What to do:
Scan the records below, and wherever a line has the word "bold", pull it out.

Provided records:
--- START ---
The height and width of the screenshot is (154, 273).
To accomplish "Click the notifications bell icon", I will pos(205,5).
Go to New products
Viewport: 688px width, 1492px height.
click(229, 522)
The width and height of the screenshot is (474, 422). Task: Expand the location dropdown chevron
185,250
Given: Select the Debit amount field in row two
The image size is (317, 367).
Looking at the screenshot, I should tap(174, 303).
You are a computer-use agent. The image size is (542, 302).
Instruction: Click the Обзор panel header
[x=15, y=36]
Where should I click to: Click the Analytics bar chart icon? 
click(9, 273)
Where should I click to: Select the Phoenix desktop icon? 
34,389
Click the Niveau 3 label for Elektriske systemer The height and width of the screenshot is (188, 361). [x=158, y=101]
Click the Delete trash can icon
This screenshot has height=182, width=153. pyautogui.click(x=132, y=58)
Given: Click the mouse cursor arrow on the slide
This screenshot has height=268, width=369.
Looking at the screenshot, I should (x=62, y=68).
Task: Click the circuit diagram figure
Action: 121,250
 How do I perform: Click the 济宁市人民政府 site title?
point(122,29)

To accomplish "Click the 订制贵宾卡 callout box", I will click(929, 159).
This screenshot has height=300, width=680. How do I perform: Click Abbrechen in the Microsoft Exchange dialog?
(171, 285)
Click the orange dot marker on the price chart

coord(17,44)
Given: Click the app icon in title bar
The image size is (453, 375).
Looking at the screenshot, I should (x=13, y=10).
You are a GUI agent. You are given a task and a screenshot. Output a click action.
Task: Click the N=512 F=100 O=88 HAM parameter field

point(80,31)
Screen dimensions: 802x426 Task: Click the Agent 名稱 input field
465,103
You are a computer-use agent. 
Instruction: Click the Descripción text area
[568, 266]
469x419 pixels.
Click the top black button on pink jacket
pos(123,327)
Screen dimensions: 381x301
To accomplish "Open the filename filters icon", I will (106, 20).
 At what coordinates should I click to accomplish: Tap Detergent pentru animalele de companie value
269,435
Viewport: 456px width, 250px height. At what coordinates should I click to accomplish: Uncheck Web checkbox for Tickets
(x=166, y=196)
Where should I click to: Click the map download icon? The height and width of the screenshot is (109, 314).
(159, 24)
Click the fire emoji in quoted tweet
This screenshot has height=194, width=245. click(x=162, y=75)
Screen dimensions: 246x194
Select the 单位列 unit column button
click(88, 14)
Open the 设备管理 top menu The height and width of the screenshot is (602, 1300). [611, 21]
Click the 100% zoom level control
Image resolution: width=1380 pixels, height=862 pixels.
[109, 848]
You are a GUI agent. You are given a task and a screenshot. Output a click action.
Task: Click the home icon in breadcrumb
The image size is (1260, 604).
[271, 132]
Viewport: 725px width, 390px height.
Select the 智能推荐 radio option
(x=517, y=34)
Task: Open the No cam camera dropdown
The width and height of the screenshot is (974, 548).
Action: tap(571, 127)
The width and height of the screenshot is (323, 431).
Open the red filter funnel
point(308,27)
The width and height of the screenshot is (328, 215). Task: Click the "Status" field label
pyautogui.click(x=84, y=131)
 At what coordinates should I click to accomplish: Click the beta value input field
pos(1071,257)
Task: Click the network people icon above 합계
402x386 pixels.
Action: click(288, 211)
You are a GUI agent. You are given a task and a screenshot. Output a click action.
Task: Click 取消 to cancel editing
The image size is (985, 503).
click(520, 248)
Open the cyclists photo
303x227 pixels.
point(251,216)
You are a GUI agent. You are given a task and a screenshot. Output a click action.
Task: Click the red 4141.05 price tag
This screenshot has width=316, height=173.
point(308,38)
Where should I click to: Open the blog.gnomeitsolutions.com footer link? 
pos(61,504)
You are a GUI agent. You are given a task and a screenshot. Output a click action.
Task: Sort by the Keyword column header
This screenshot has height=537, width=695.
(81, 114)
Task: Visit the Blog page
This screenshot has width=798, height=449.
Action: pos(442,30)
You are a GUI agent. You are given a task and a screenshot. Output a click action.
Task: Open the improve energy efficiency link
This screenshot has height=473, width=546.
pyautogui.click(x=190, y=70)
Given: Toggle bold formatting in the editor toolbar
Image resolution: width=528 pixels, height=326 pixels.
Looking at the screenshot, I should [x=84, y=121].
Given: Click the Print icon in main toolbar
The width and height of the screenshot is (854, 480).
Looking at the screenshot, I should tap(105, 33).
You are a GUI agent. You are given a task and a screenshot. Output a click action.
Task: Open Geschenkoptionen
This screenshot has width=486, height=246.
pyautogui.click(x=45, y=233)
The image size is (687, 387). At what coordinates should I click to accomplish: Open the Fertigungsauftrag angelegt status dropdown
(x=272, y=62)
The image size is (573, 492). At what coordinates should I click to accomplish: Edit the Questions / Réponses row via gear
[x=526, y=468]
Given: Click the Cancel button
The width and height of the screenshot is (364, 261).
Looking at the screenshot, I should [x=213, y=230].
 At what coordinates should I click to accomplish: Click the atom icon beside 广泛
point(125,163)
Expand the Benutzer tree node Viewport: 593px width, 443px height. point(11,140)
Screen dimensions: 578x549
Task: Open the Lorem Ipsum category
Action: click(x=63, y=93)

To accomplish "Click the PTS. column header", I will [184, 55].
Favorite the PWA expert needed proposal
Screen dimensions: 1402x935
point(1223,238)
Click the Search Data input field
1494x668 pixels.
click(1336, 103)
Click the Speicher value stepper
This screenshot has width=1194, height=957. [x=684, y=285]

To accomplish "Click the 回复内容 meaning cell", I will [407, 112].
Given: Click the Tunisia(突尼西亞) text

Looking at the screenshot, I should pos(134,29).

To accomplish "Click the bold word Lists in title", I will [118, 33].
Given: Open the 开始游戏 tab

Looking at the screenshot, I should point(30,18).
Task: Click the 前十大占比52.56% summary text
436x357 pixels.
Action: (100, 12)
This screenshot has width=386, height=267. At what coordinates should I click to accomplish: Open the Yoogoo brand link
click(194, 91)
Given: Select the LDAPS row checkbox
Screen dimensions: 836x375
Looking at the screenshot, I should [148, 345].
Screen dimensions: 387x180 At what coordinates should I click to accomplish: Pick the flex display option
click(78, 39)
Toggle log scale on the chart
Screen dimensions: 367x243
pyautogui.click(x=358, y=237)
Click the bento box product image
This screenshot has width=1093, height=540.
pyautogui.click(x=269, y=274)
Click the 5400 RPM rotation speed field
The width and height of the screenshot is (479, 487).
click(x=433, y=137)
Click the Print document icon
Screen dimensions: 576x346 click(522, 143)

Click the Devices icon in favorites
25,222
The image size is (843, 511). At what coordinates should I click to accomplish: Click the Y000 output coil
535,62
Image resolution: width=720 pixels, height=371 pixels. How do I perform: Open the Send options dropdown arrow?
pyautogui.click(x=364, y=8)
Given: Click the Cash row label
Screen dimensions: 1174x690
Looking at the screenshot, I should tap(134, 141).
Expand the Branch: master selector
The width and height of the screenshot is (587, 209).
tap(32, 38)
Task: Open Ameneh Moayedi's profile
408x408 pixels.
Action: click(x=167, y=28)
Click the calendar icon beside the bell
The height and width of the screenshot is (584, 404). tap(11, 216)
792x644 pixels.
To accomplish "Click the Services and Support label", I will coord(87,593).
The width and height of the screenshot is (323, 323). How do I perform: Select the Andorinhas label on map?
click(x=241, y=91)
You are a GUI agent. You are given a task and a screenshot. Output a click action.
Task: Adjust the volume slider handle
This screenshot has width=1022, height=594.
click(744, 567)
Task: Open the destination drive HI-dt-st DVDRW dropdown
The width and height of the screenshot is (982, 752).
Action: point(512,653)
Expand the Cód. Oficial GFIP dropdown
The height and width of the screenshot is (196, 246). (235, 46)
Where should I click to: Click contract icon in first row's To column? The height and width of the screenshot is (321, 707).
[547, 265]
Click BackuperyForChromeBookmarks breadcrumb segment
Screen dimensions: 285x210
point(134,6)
--- END ---
Reply to the task:
Given: Toggle bold formatting in the editor toolbar
To accomplish "Click the bold word Lists in title", I will [118, 33].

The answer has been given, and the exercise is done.